From this point of view, we are divided into two parts. One part is what we are born with; it contains the seed of the qualities rightfully belonging to us - our capacities, our incapacities and more generally everything that has been given to us as our own. We shall call it our “essence”- a term which cannot fail to arouse discussion in present circumstances but which is here restored to its original meaning, the one which is used by Gurdjieff. Essence, almost entirely potential at birth, develops to a certain degree afterward and becomes what we shall also call “being”- the inner being, the core of “individuality.” This development, to the extent it takes place, is the development of our real being; it corresponds in degree to our experience of reality in the world, and by this fact it is almost entirely real (keeping in mind among other things that it still contains an unrealized potential).
The other part is what we have acquired - all our knowledge and most of what attracts us, most of our behavior. This is non-existent at birth and is formed in us gradually due to all that the surrounding conditions superimpose on us. For this reason, Gurdjieff uses the term “personality” (from Latin personna, a mask) for this part of us. Its development is, as a rule, only remotely connected (according to what we have taken in) with the reality of the surrounding world and in certain cases may even be made up almost entirely of imaginary notions.
In an ordinary person, these two parts are almost always so inextricably mixed as to be indistinguishable.
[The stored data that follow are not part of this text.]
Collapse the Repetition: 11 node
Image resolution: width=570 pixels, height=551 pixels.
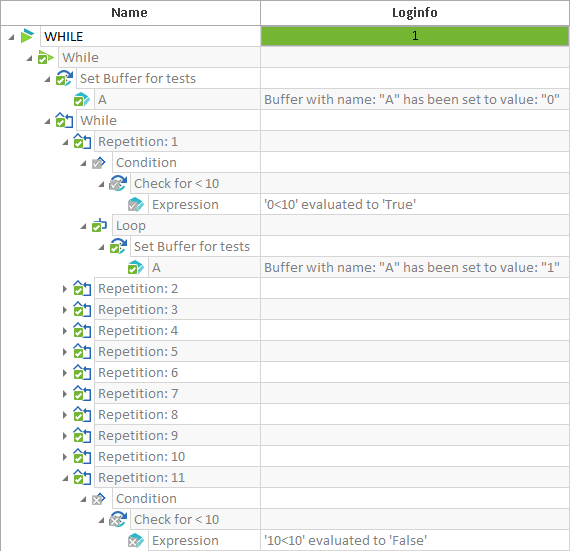[65, 478]
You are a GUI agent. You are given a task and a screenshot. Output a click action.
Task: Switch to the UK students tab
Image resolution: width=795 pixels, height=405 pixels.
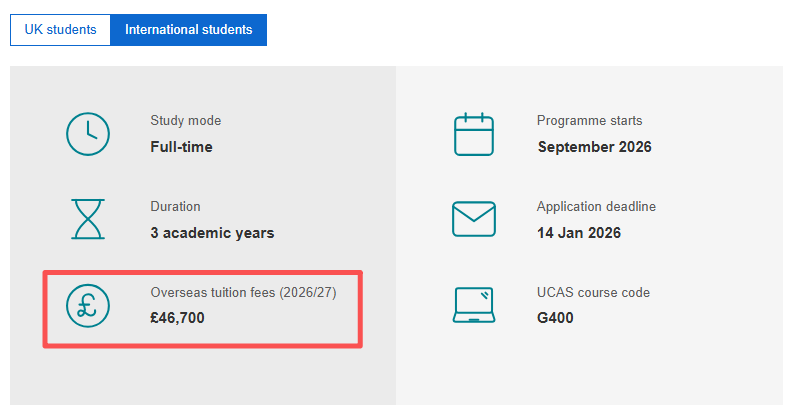click(60, 30)
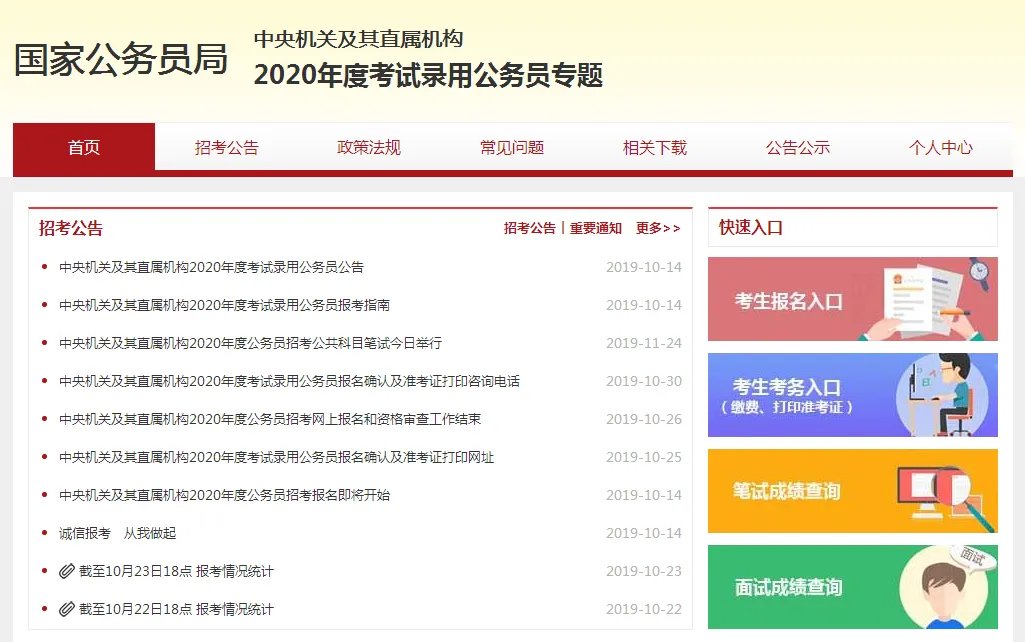Screen dimensions: 1025x642
Task: Open the 相关下载 tab
Action: click(653, 147)
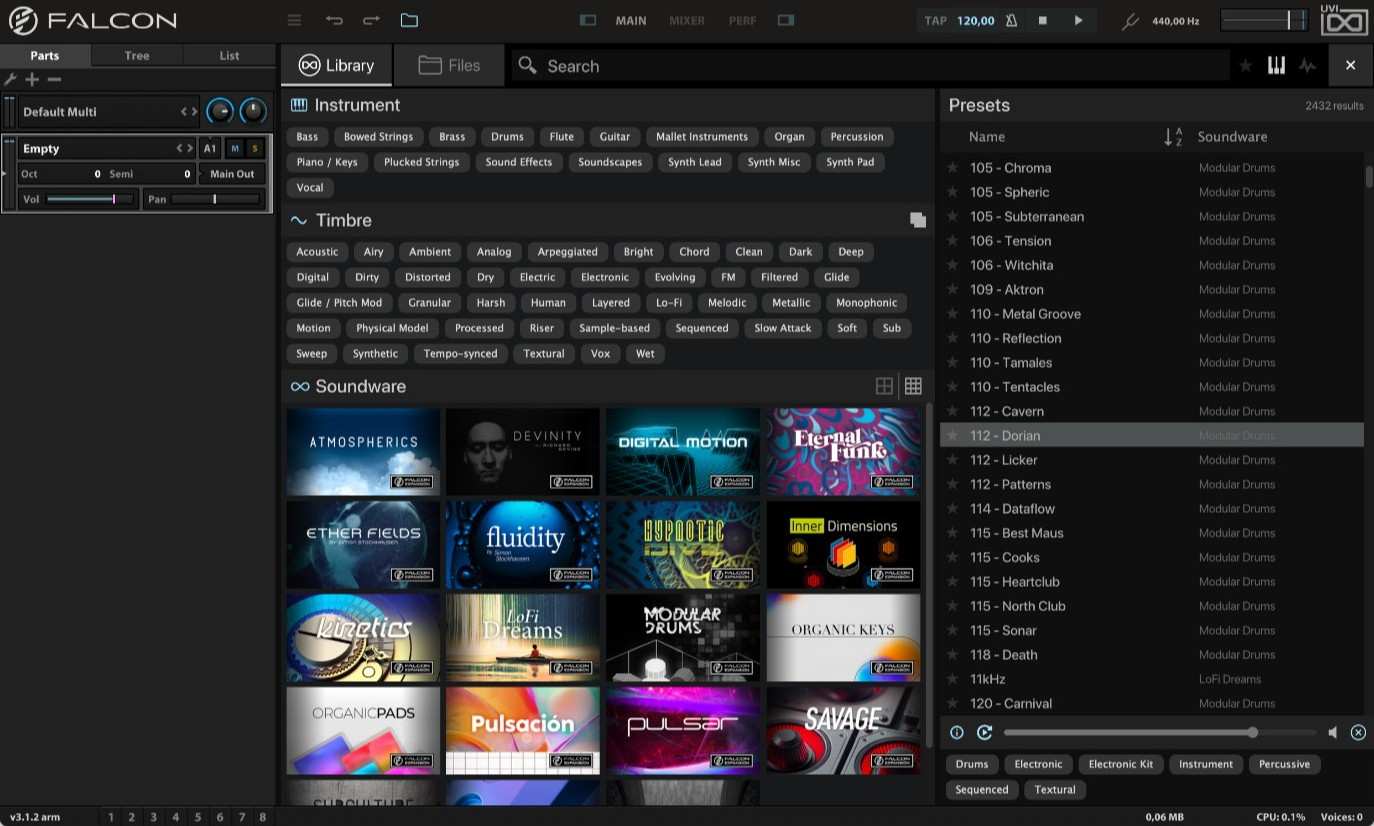Open the hamburger main menu
The height and width of the screenshot is (826, 1374).
point(294,20)
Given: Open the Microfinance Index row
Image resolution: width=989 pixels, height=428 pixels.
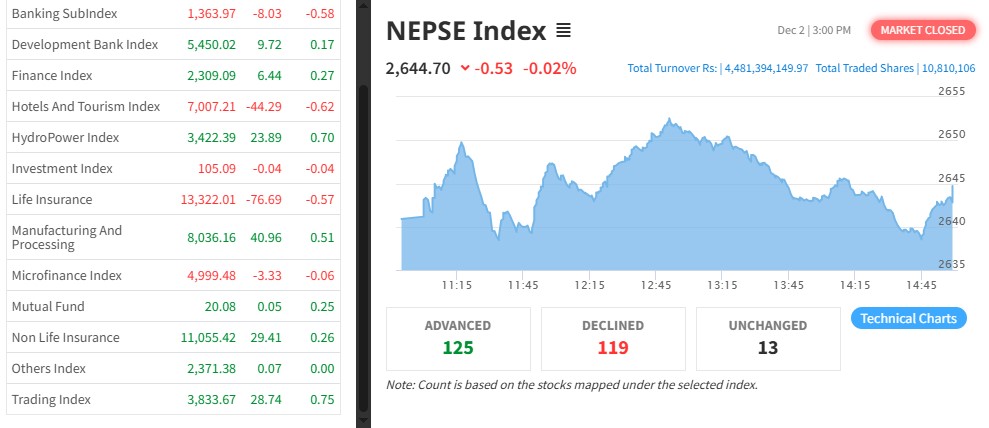Looking at the screenshot, I should click(67, 275).
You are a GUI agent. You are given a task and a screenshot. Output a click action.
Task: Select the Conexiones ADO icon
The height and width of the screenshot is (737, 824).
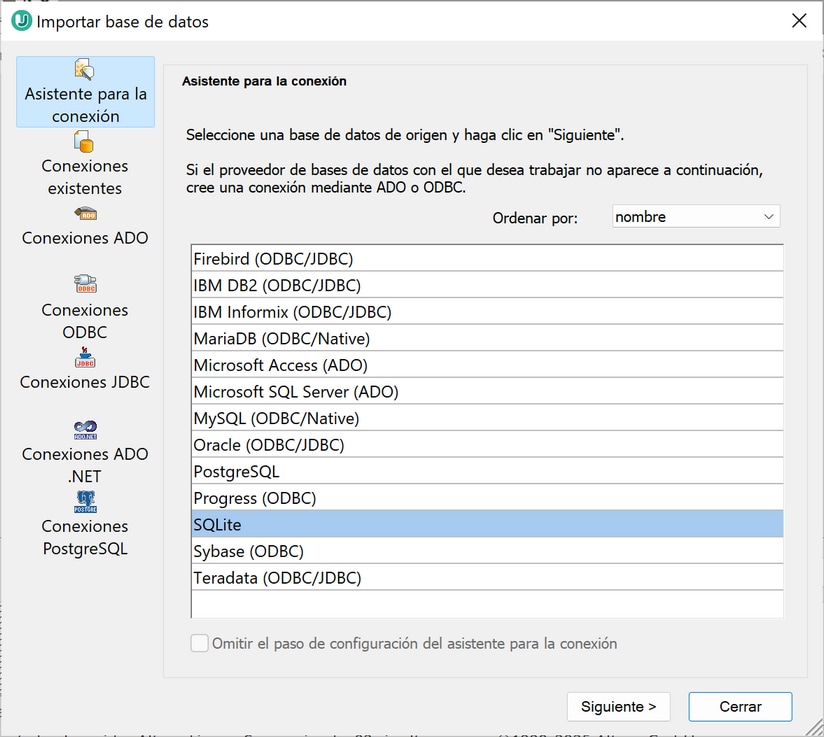tap(85, 214)
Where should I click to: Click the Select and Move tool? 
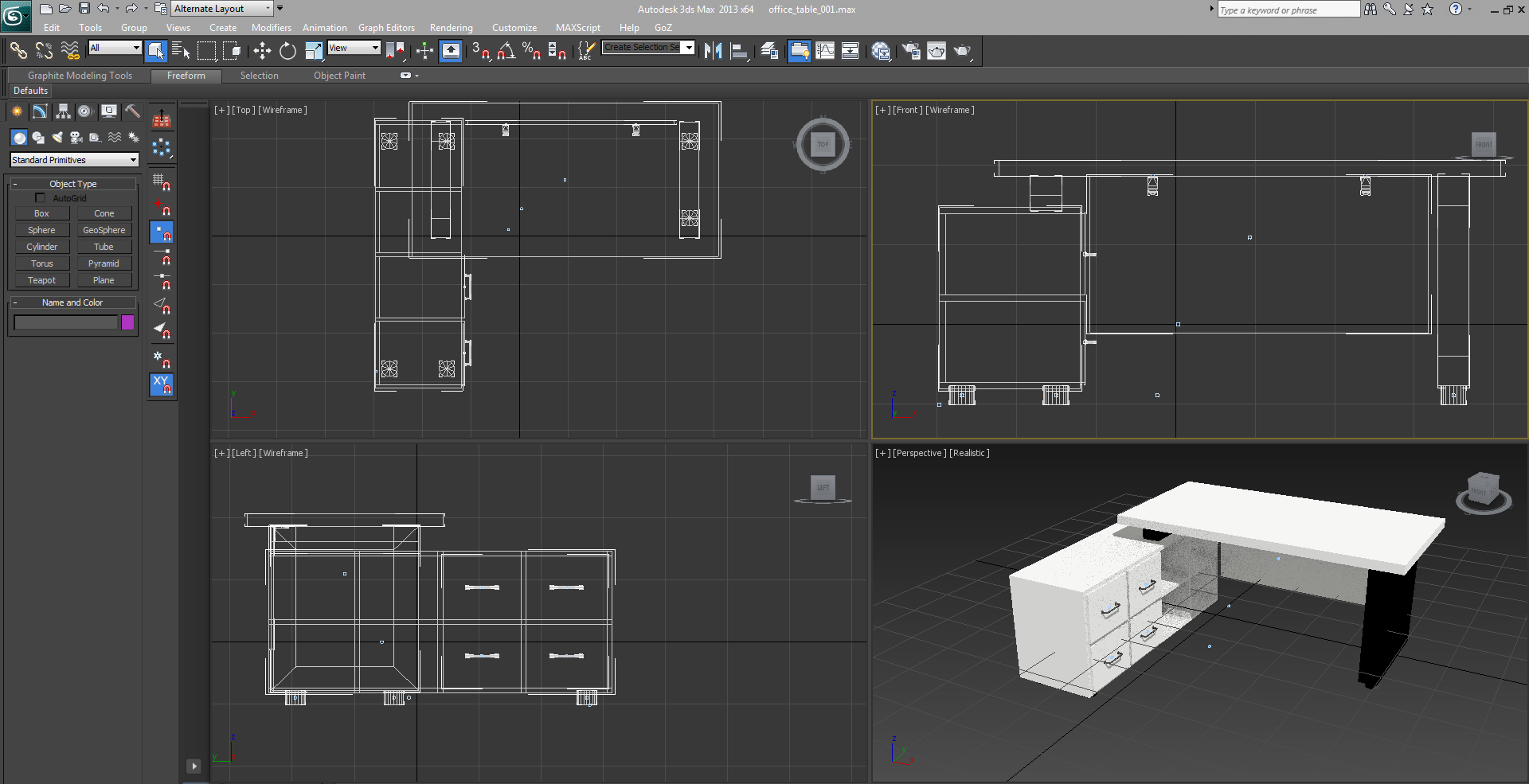[262, 51]
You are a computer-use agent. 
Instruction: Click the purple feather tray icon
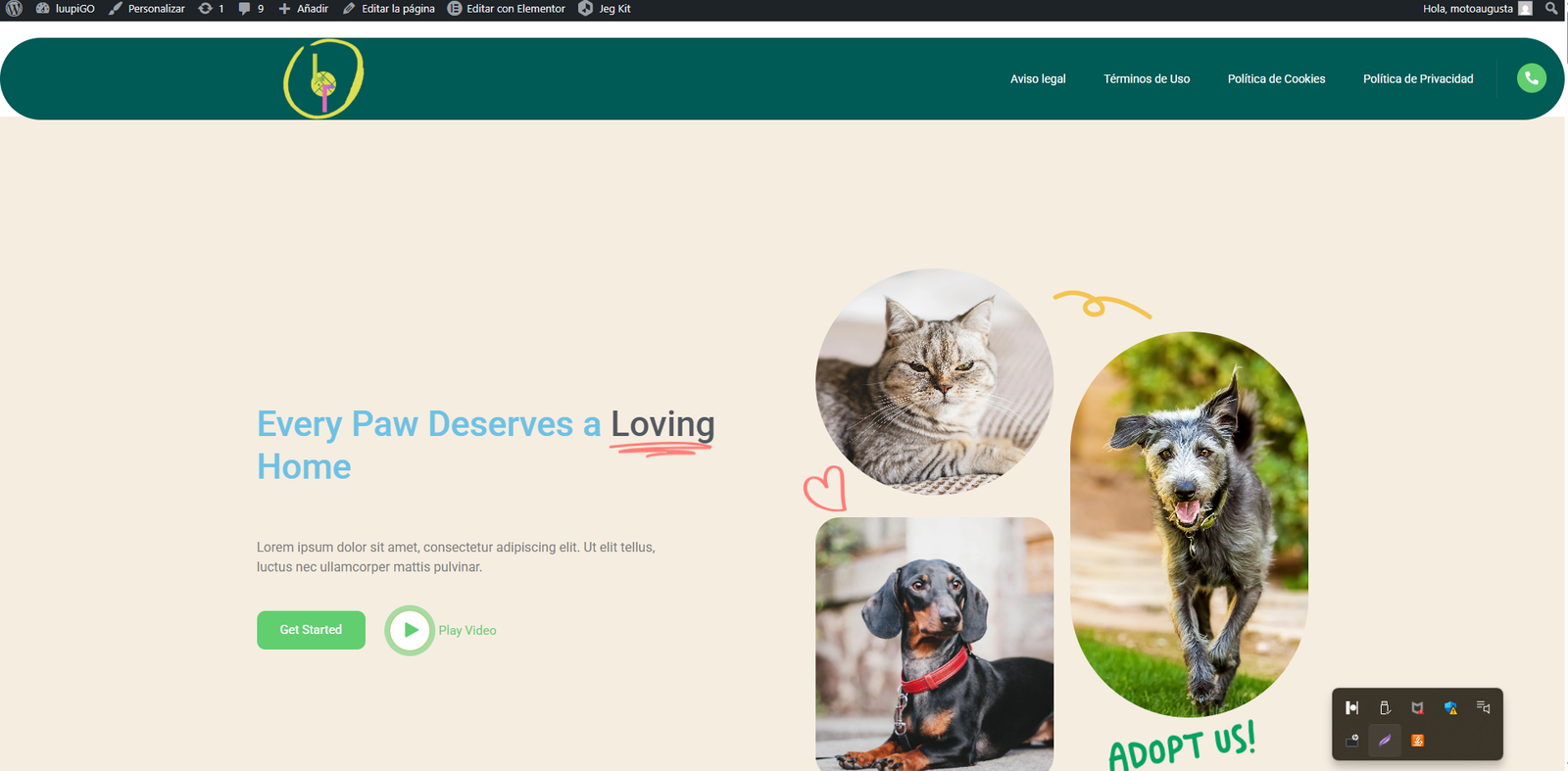coord(1385,741)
However, both of them are there, each with its own life and “significance.” Both are necessary for life; and if one wants to know oneself, to know “this life,” that individual must first become able to differentiate between them.
The personality is “what does not belong;” that is, this personality mirrors movements, words, and the language that we have been taught, all the traces of external impressions recorded in memory of the different centers, sensations learned, feelings learned, the ideas acquired by imitation or by suggestion - all this is personality.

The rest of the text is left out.